No I didn’t even get the single variable mld file to collate and I haven’t seen that error message before!

to use mppnccombine I set up like this, but I tried with and without the flags and with some difference ncpus.

modules:
use:
- /g/data/vk83/modules
- /g/data/x77/ahg157/modules
load:

    - access-om3/2025.08.001-tracers-from-file 
    - nco/5.0.5
    - fre-nctools/2024.05-1

collate:
flags: -n4 -m -r
exe: mppnccombine
restart: true
mpi: false
walltime: 0:30:00
mem: 30GB
ncpus: 1
queue: expresssr

Getting a bit desperate, but can you avoid the error by modifying the MOM LAYOUT? I think I recall you are using AUTO_MASKTABLE = True so you would need to turn that off and follow these instructions to generate the computational mask.

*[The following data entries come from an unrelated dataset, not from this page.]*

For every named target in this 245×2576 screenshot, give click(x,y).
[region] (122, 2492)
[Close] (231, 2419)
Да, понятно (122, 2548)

The check_mask tool is available in the fre-nctools environment module:

$ module use /g/data/vk83/modules
$ module load fre-nctools/2024.05-1
$ which check_mask
/g/data/vk83/apps/spack/0.22/release/linux-rocky8-x86_64_v4/intel-2021.10.0/fre-nctools-2024.05-1-b7s7yifeqhlj3ydibuwfp3ee6zgag2vl/bin/check_mask

It could also be worth opening an issue with the people who write mppnccombine to see if they have any suggestions.